Thursday, March 30, 2023

No Opinion

When we have an opinion about things out in the world, we overlay a reality on top of reality, which means that we don't see, experience, or become intimate with actual reality. 

When we go around having opinions about what is right and wrong we isolate ourselves from the emerging moment, which is neither right or wrong. We can't see a person because we see only our opinion of their conceptualizations. 

This happens more online than in what might be called actual physical reality. Though people do this in actual physical reality as well with their minds. It is intensified online. 

The reason this is intensified online is because life on life is almost exclusively filtered through conceptualizations - Instagram and TikTok might be visual platforms but they're still inherently conceptual - what we're seeing here is not reality as reality, but curated reality, and thus a conceptualization.

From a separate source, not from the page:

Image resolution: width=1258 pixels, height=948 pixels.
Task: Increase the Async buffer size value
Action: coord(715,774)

Language is more corrosive online than in actual physical reality in the mere sense that it dominates digital/online environments - comments, tweets, replies, articles, text on photos, text attached to photos, are all layerings upon reality, and the online world is already a layer upon reality, which means we're several times removed from reality when online. Spontaneous body language and other forms of communication are not present.

Online is also just online from a certain point of view - it's also just an aspect of what might be called physical reality. No one treats it like that though because no one sees it like that. 

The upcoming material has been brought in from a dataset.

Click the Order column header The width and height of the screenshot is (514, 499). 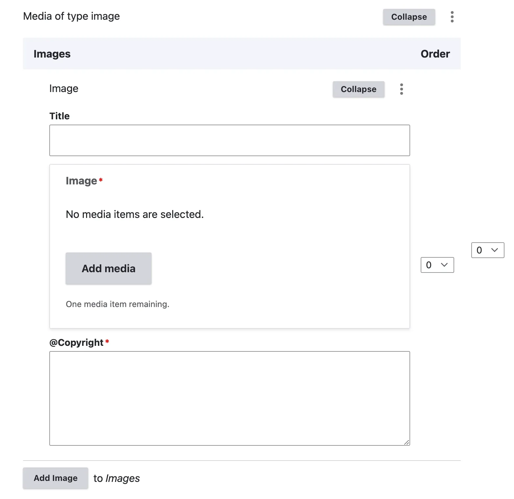[x=435, y=54]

Everyone projects who they want to be, their opinion of themself and others, into the digital world, which compartmentalizes the self. 

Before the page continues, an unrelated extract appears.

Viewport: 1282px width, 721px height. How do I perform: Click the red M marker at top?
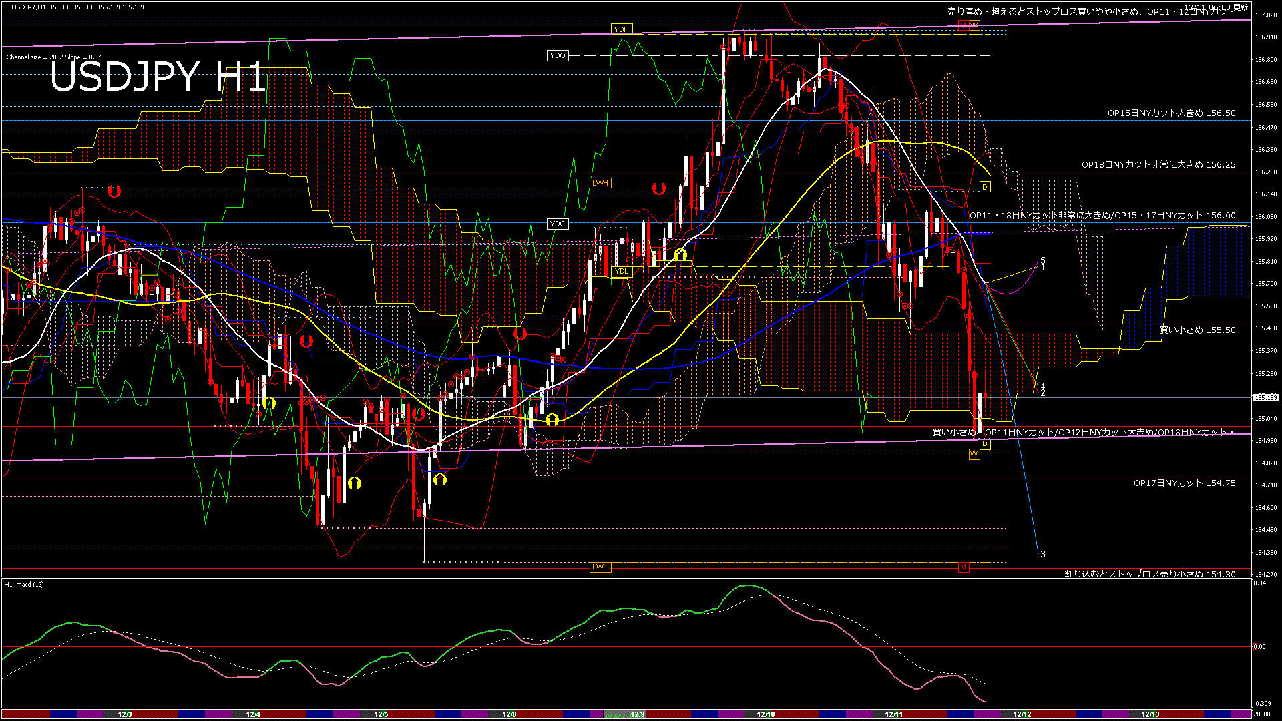click(963, 25)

There's nothing right or wrong with the online world: there's only delusion or lack of delusion. This is the same for what might be called physical reality. The online world is a world of delusion manifested in its highest form: it's like a super-samsara, where everyone believes they are individual entities, avatars, that are speaking to other individual entities, avatars, but in reality all that's happening is one mind is spinning and spinning and spinning, turning over and over, ideas and opinions making and re-making, and protecting, and reinforcing the self. This is the wheel. 

To get off the wheel, a good starting point is not having any opinions, about oneself or others. Then life online begins to seem dumb. There's no self to make, no self to protect, nothing to spin with.

But it takes a long time, and a willingness to make the wheel stop. It's the first step toward intimacy with something beyond conceptualization.